- Goal of the exercise -
Pick out every line in the data below that holds "computer".

Start of Excerpted records

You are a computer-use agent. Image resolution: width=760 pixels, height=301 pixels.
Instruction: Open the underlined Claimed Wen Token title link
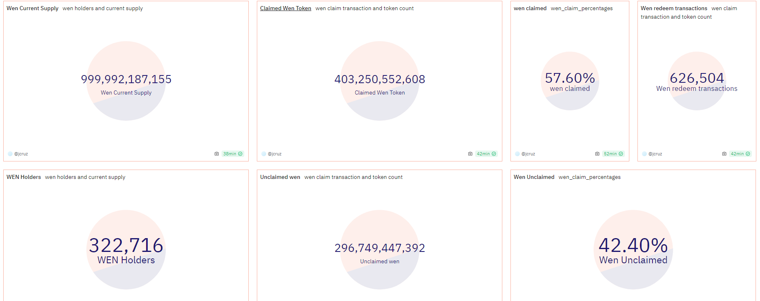286,8
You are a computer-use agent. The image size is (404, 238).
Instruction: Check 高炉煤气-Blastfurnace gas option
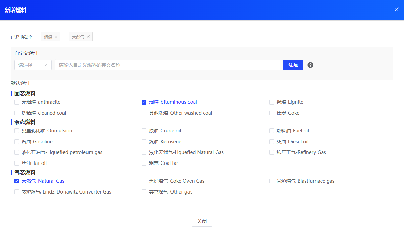[272, 181]
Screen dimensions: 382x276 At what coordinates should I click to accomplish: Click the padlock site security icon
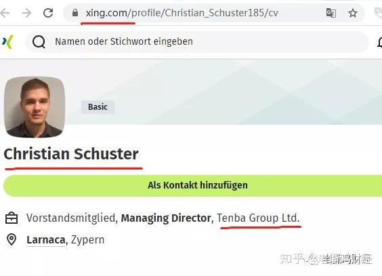75,13
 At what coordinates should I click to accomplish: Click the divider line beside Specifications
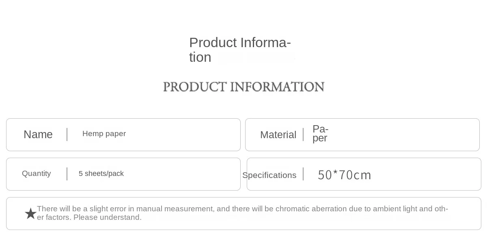303,174
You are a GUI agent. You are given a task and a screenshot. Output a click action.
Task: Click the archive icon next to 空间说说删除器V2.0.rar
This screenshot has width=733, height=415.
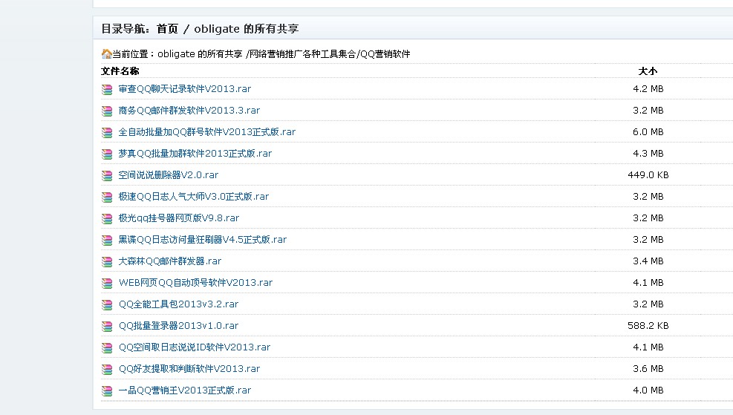tap(107, 175)
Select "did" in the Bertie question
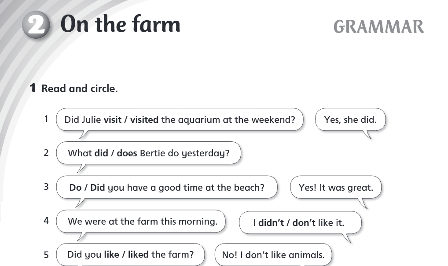This screenshot has width=448, height=266. [x=101, y=154]
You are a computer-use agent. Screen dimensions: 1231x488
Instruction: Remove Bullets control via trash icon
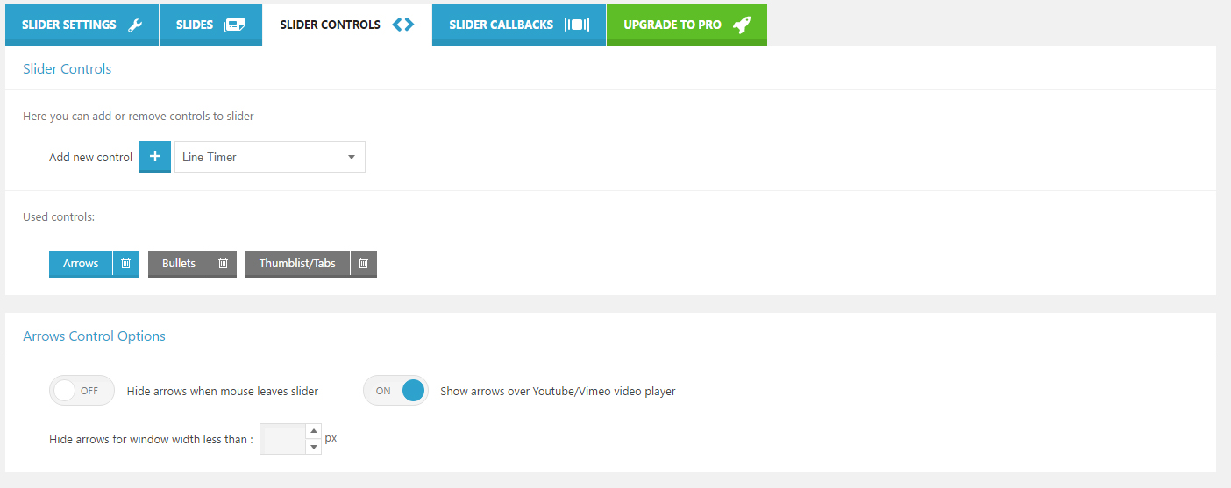[x=224, y=263]
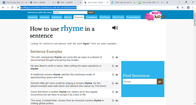Play audio for the Astrud's little-girl voice sentence

pyautogui.click(x=117, y=84)
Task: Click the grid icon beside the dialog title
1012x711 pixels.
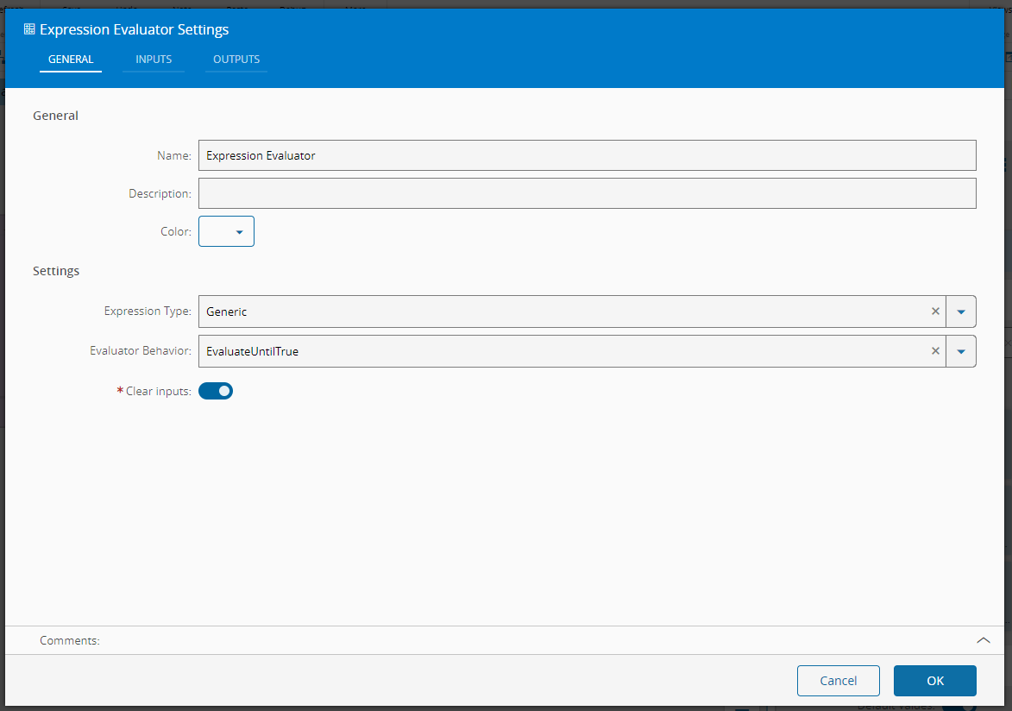Action: (x=29, y=29)
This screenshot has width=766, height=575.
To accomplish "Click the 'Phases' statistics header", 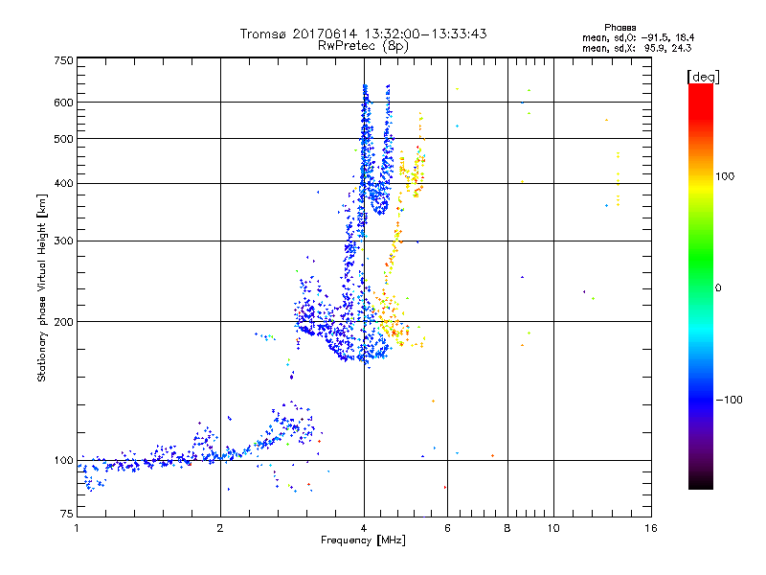I will coord(620,28).
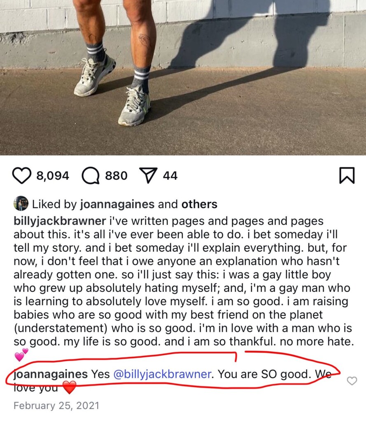The image size is (366, 421).
Task: Open the 880 comments count
Action: pos(116,176)
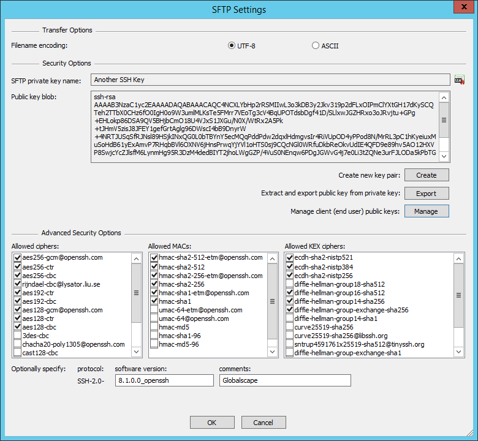Click the Export public key button
Screen dimensions: 478x441
(x=426, y=194)
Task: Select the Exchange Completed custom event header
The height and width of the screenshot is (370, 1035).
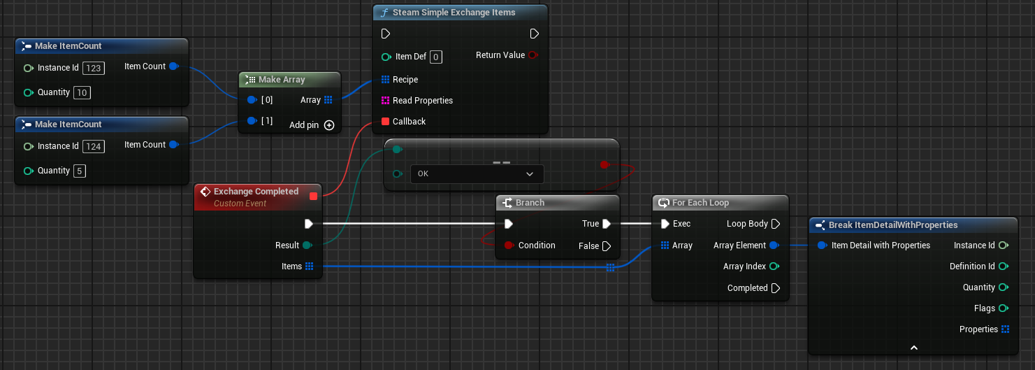Action: [256, 192]
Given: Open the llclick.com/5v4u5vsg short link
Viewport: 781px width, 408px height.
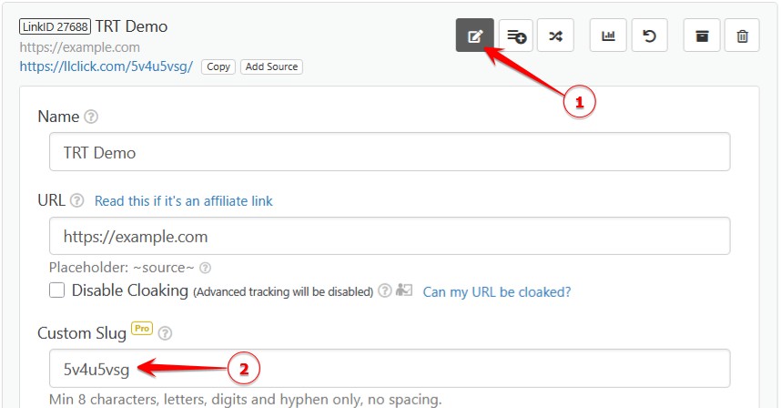Looking at the screenshot, I should point(106,66).
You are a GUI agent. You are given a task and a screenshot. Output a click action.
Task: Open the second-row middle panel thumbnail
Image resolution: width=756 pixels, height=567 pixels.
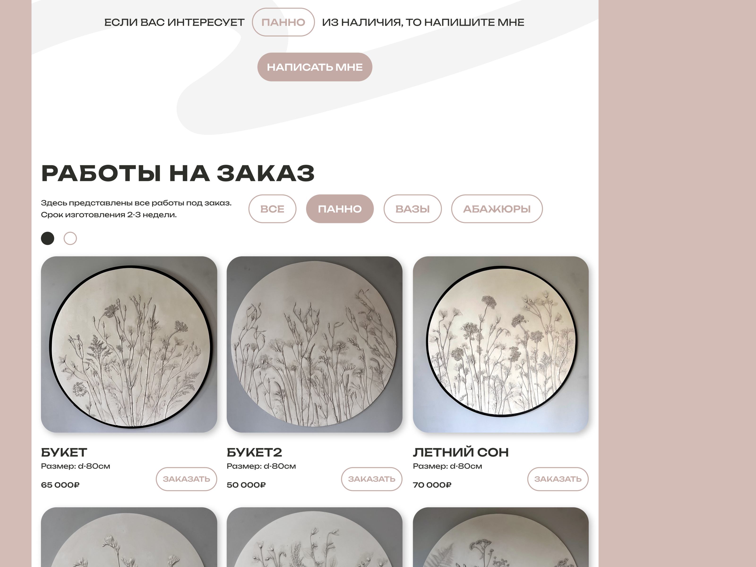[314, 537]
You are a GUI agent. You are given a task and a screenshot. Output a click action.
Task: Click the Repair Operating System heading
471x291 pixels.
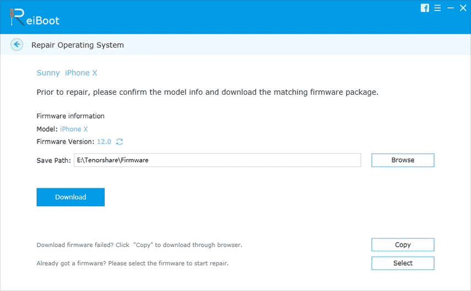[78, 45]
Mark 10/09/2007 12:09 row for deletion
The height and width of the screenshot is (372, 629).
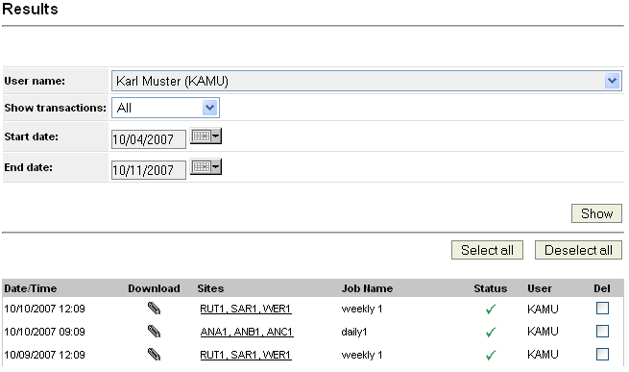(x=602, y=354)
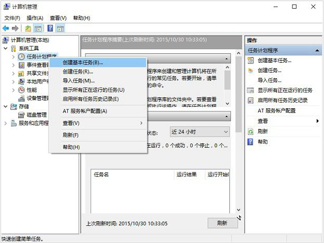Screen dimensions: 324x243
Task: Open the 操作(A) menu in menu bar
Action: pos(35,18)
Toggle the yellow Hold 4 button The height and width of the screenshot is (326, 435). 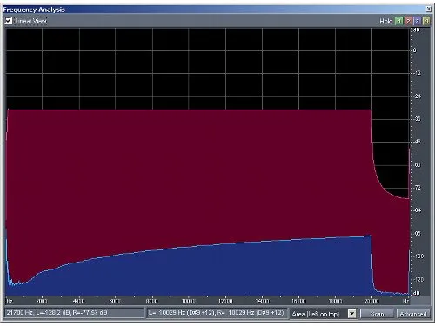(x=426, y=21)
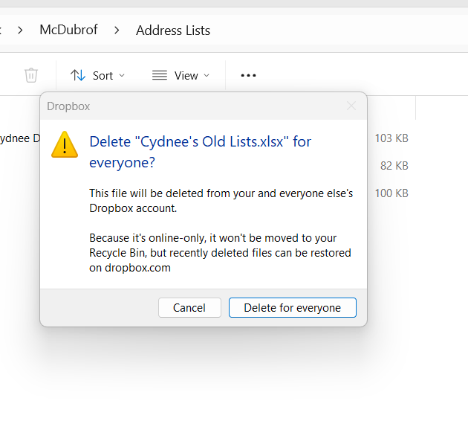Click the partially visible Cydnee file name
Viewport: 468px width, 424px height.
(19, 138)
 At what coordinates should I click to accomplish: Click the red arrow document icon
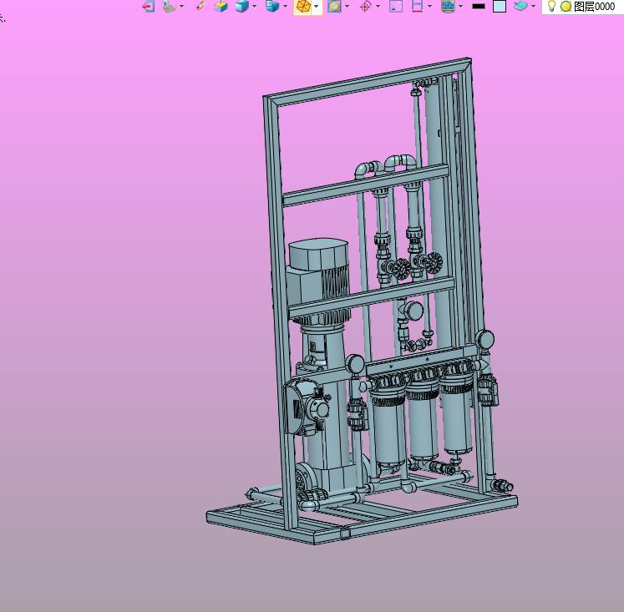point(149,6)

End of Excerpted records

- Task output -
You are a computer-use agent. Image resolution: width=760 pixels, height=301 pixels.
You are a computer-use agent. The image size is (404, 238).
You are a computer-use agent. Screen dimensions: 1231x488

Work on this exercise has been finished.